## Records for this task
::::

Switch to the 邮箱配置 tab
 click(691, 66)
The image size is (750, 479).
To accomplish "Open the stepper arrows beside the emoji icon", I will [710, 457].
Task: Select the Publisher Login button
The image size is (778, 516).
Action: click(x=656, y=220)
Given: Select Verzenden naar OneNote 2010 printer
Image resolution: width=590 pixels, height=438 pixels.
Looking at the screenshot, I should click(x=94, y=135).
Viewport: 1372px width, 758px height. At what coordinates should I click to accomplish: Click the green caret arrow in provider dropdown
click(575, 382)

::::

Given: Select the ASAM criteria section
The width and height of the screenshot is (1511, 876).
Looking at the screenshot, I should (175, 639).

::::

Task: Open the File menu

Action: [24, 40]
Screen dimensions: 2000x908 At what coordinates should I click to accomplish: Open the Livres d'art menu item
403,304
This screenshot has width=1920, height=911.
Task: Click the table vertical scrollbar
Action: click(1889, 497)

::::

What lines in the material mention "Given"? Copy every one of them.

## Exercise response
Given: Select Verzenden naar OneNote 2010 printer
Given: Select the ASAM criteria section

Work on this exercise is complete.